Court Opinion

ID: 9479139
Source: CourtListenerOpinion
Date Created: 2023-08-05 07:09:26.12895+00
Date Added: 2024-06-11T17:46:50.991394
License: Public Domain

*100SENTELLE, Circuit Judge,
dissenting:
While I agree with much of the majority’s opinion, I respectfully dissent from its conclusions. I join in all of the majority’s analysis on ripeness and agree that the Eighth Amendment claim is wholly unripe, largely for the reasons the majority sets forth. My disagreement on the Eighth Amendment claim is largely a matter of semantics. I cannot agree that the District Court’s dismissal of the Eighth Amendment claim with prejudice by way of summary judgment amounted to legal error. As the District Court viewed this matter, I think correctly, Askins could not prevail on an Eighth Amendment claim because “[p]laintiff cannot demonstrate that District officials acted with ‘deliberate indifference’ because they have not acted at all.” Askins v. District of Columbia, Civil Action No. 87-2110, slip op. at 9 (D.D.C. Nov. 13, 1987).
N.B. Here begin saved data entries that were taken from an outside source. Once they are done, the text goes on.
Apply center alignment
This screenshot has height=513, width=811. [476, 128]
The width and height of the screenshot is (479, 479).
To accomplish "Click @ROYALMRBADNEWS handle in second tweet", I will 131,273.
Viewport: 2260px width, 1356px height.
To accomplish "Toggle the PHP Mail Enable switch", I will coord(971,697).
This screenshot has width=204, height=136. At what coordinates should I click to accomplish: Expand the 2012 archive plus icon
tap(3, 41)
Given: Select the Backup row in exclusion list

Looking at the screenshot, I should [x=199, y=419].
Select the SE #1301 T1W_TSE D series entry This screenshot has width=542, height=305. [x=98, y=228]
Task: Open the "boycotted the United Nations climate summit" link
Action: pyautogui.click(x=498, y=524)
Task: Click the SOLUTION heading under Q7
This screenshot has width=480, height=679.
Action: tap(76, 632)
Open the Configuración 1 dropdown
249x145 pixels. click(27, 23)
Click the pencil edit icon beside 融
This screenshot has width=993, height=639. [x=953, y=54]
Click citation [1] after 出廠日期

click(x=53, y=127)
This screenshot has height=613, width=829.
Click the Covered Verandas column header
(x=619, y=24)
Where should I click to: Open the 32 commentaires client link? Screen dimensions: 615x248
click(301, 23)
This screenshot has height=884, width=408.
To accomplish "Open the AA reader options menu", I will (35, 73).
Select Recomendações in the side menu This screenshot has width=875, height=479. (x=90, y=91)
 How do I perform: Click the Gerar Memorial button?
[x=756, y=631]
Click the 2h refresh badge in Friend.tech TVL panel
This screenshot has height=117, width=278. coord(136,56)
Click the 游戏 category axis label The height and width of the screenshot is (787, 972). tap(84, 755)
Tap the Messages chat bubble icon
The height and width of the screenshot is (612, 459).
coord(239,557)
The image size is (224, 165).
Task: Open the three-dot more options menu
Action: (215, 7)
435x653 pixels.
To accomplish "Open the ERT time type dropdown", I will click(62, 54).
As the majority notes, the lack of ripeness in the present case is not the sort that deprives this Court of jurisdiction in any constitutional sense. “We do not mean to suggest that there is no case or controversy between the parties, for there is one.” Majority Opinion (“Maj. Op.”) at 98. Nor is this a lack of ripeness that is evident from the face of the complaint. What puts the plaintiff out of court in this case is that he is unable “to make a showing sufficient to establish the existence of an element essential to [his] case, and on which [he] will bear the burden of proof at trial.” Celotex Corp. v. Catrett, 477 U.S. 317, 322, 106 S.Ct. 2548, 2552, 91 L.Ed.2d 265 (1986). The disclosure of such a defect in the plaintiff’s case is precisely the office of a summary judgment motion under Rule 56(b) of the Federal Rules of Civil Procedure. When that rule is employed by motion of the defendant, and the plaintiff is unable to present support by way of affidavit or other acceptable evidence for an essential element of his claim, then the duty of the District Court is to do precisely what the District Court did here, that is enter judgment in favor of the defendant. Granted, this will bar the plaintiff from returning to court on the present claim. However, that is precisely what it should do. As the Supreme Court taught us in Celotex, Rule 56 is designed to facilitate the vindication of “the rights of persons opposing ... claims and defenses to demonstrate in the manner provided by the Rule, prior to trial, that the claims and defenses have no factual basis.” Id. at 327, 106 S.Ct. at 2555.
If plaintiff is later able to come to court with a claim for violation of his Eighth Amendment rights based on a transfer or some other new act, it will not be because any claim has ripened on the present facts but because new facts have developed since the granting of the summary judgment— because the District has “done something.” The dismissal with prejudice of his claim on the present allegations upon which he could prove no right to relief could hardly then be taken to bar litigation based on new further events occurring after the grant of the dismissal. Therefore, while I agree with the majority that the claim is “unripe,” I cannot join its conclusion that the unripeness is of a sort that precludes the dismissal on the merits, entered here by way of summary judgment.
As to the First Amendment claim, I would likewise affirm the dismissal by the District Court. While, concededly, incarcerated convicts retain First Amendment rights, see O’Lone v. Estate of Shabazz, 482 U.S. 342, 352, 107 S.Ct. 2400, 2406, 96 L.Ed.2d 282 (1987), Askins has not in the face of the Rule 56(b) motion produced any support for a claim that his First Amendment rights were violated. Askins’ claim is based on convoluted reasoning that the prison by engaging in testing of him was curtailing his access to the courts. Otherwise put, he claims that he had a First Amendment right to interfere with the Prison Administrators’ decision to test its inmates for “valid penological objectives,” O’Lone, 482 U.S. at 348. This is patently frivolous. In the face of the summary judgment motion, Askins offered no support of any sort for the proposition that prison officials were improperly curtailing his access to the courts or any other First Amendment right. Again, I would affirm the judgment of the District Court.